Comment #63

LOEB & LOEB LLP
1000 Wilshire Boulevard, 18th Floor
Los Angeles, California 90017

Direct Dial No.
213-688-3786
e-mail: kcostello@loeb.com

April 30, 1997

Donald S. Clark, Secretary
Federal Trade Commission
Sixth Street and Pennsylvania Avenue, NW
Washington D.C. 20580

Re: 16 C.F.R. Part 436

Dear Mr. Clark:

Our firm appreciates the Federal Trade Commission's ("FTC") invitation to submit its written comments on the following issues:

A. Application of the FTC Rule to International Transactions.
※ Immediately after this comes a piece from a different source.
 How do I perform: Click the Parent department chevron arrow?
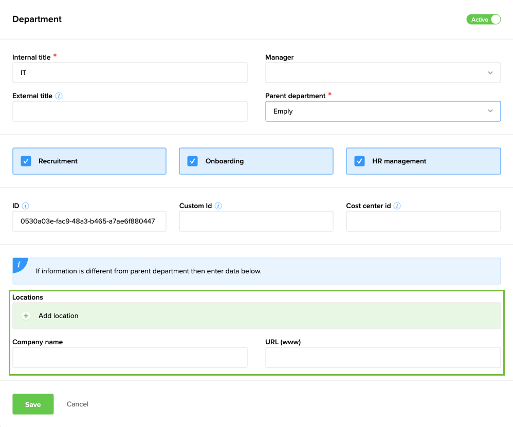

I had the privilege of being one of the invited participants at the Federal Trade Commission's ("FTC's") March 11, 1996 Public Workshop Conference concerning the applicability of the FTC's franchise trade regulation rule ("FTC Rule") to international franchise transactions. Also, I was one of five co-authors of an extensive two-part article on the topic published in Fall 1995 and Spring 1996 issues of the American Bar Association's ("ABA") Franchise Law Journal, which explored the jurisdictional and practical implications of this issue in great detail.

Rather than to reiterate the many comments that have already been noted at the Workshop, in our ABA article, and elsewhere, I would like to advance one additional reason why the FTC should clarify, one way or the other, whether the FTC Rule applies to international franchise transactions. On March 26, 1997, in the case of Mario Mieman vs. Dryclean U.S.A. Franchise Company, Inc., the United States District Court in the Southern District of Florida, decided that the FTC Rule did indeed extend to the sale of a franchise in Argentina to a non-U.S. citizen, thereby violating both the FTC Rule and, by extension, the Florida "Little FTC Act." With the exponential growth of international franchising over the past several years, it has become ever more critical that the FTC itself offer guidance on this issue. Without such guidance, U.S. franchisors must either take the conservative route and prepare deal-specific disclosure documents for each international transaction, at substantial expense, or elect not to do so, at its peril. There is now also the clear risk of a wave of new litigation in which parties will attempt to apply the decision reached in the Florida case to Little FTC Acts throughout the country. Stated succinctly, if the FTC does not clarify the issue, the courts will do so for it, undoubtedly with conflicting results.

B. Should the Time For Making Disclosures Be Modified.

The FTC believes that the concept of a "personal meeting" may be obsolete in light of the increasing use of the telephone and the internet to market franchises. In my judgment, this would impose an unwarranted impediment to the marketing of franchises.

The FTC's Statement of Basis and Purpose observed that the "central purpose of the triggering mechanisms is to provide the prospective franchisee with sufficient time to thoroughly examine the disclosure statements and contracts, to consult with attorneys, accountants, and other experienced business persons. . . ." One of the stated concerns for triggering disclosure at the first personal meeting was the difficulty a prospective franchisee faces in making an informed evaluation of a franchise opportunity in the face of "high pressure" sales tactics used by some franchise salesmen.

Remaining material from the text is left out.